§ To do
• a. Name every individual person mentioned by name in the article on Donald Trump's re-election prospects.
• b. Copy the part of the article on Donald Trump's re-election prospects from "The economic situation" up to and including "current economic slowdown.".

US: Why Donald Trump won’t be re-elected
Economic woes and disenchanted voters are far more likely to unseat Trump than impeachment proceedings.
Is the impeachment launched by the Democrats against Donald Trump likely to succeed before the November 2020 vote?
Beyond the difficulties of such an initiative, it is safe to assume that, even if the proceedure is not completed, the current American President is unlikely to be re-elected.
And for solid reasons.
Economic decline. Sad.
The economic situation in the United States largely determines the re-election of a president.
Trump, however, is losing the trade war he started. Late in the process, he realized the negative impact on international markets and pushed his negotiators to sign an agreement with China at all costs.
Even if this long-awaited agreement temporarily calms nervous markets, the idea gaining ground in the US is the trade war led by their president has something to do with the current economic slowdown.
A former Fed official, William Dudley, stated publicly that the Central Bank should prevent Trump’s re-election as it “represents a serious threat to the American and global economy”.
- If the slowdown in the national economy continues, the tenant of the White House will find himself in a worse position during the 2020 presidential election.
The economy plays a central role in the re-election of a president, but not everything depends on it; the image of the statesman also counts.
The image projected by this president, however, has deteriorated so badly that his fellow citizens are now in favour, with a growing majority (55%), of his impeachment.
If the election of Trump was totally unexpected — including for himself — the surprise effect will no longer be felt in 2020.
It has been said that he was elected by default, because of the mistrust created by Hillary Clinton, perceived as the embodiment of political correctness.
But Trump’s personality and results eventually opened the eyes of many American citizens, including a strategic portion of his electorate that no longer seems willing to trust him so blindly.
Beyond the major handicap of a hostile female electorate, which has distanced itself from the presidency, and the unsuccessful efforts to rally the Jewish electorate, which remains largely democratic despite an outrageously pro-Netanyahu policy, Trump has already lost a substantial part of its traditional electorate.

§ Supplied information
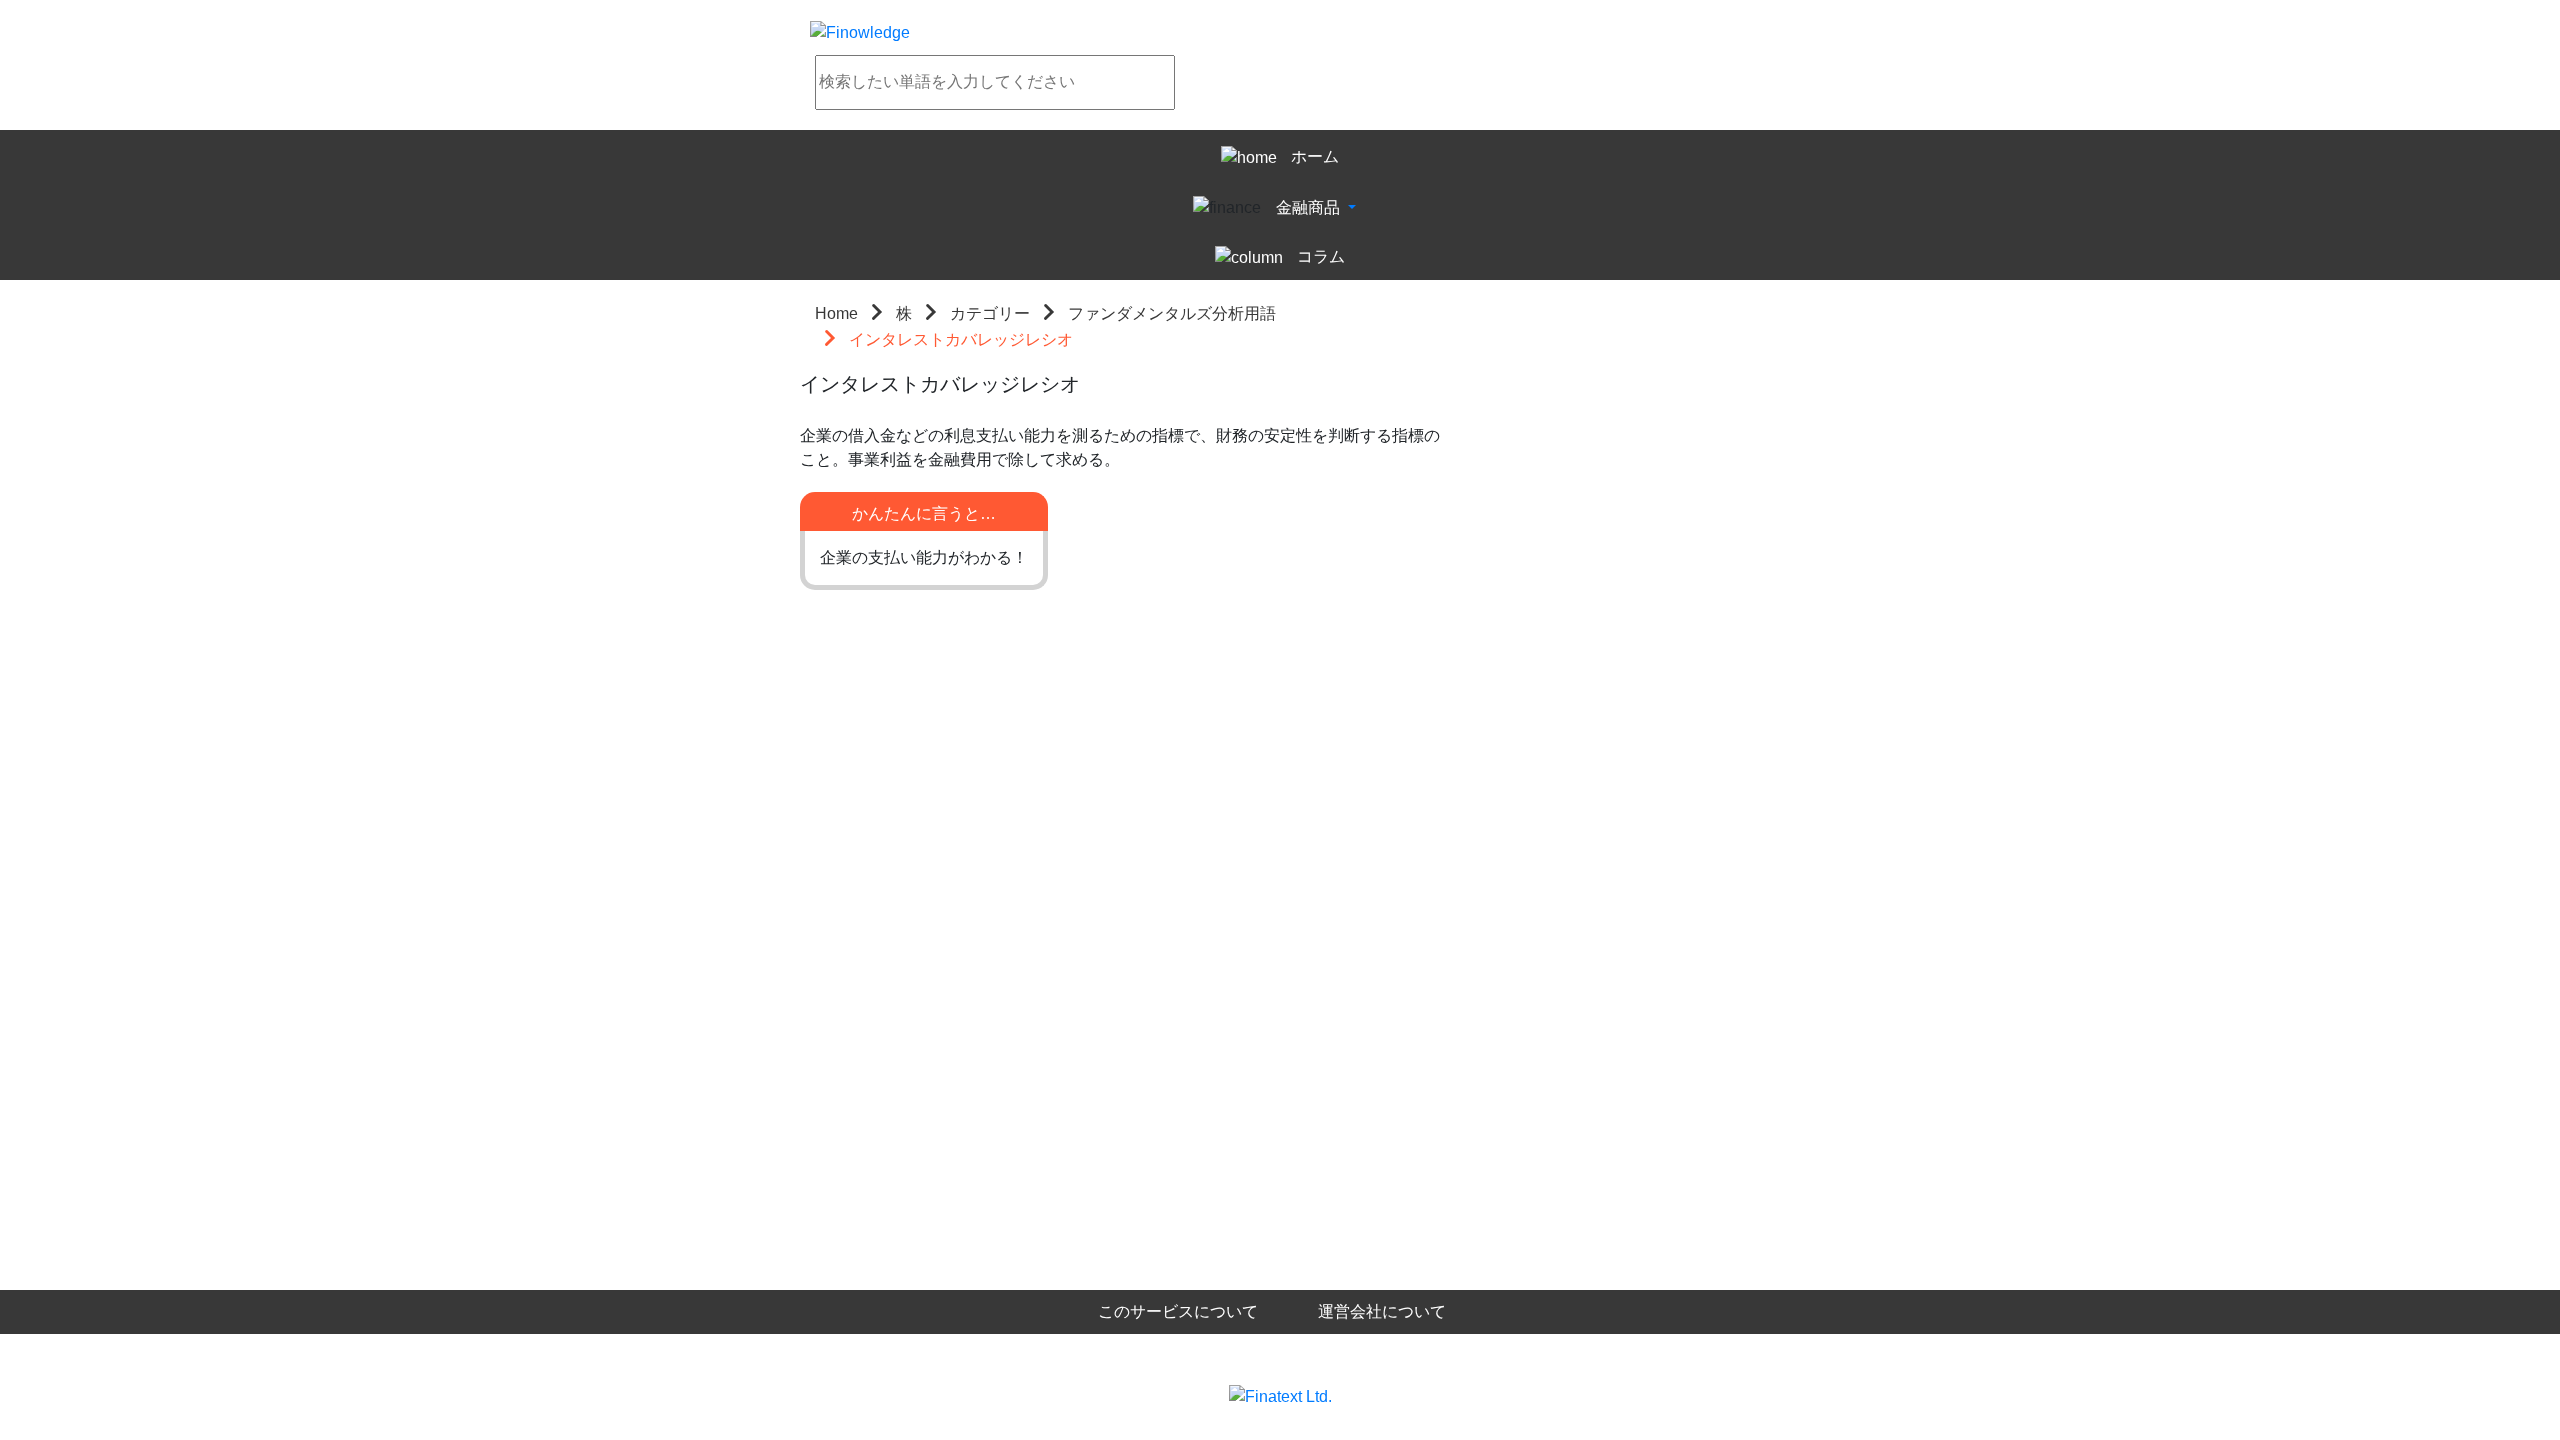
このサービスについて (1178, 1311)
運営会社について (1382, 1311)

§ Answers for the exercise
• a. Donald Trump, William Dudley, Hillary Clinton, Netanyahu

• b.
The economic situation in the United States largely determines the re-election of a president.
Trump, however, is losing the trade war he started. Late in the process, he realized the negative impact on international markets and pushed his negotiators to sign an agreement with China at all costs.
Even if this long-awaited agreement temporarily calms nervous markets, the idea gaining ground in the US is the trade war led by their president has something to do with the current economic slowdown.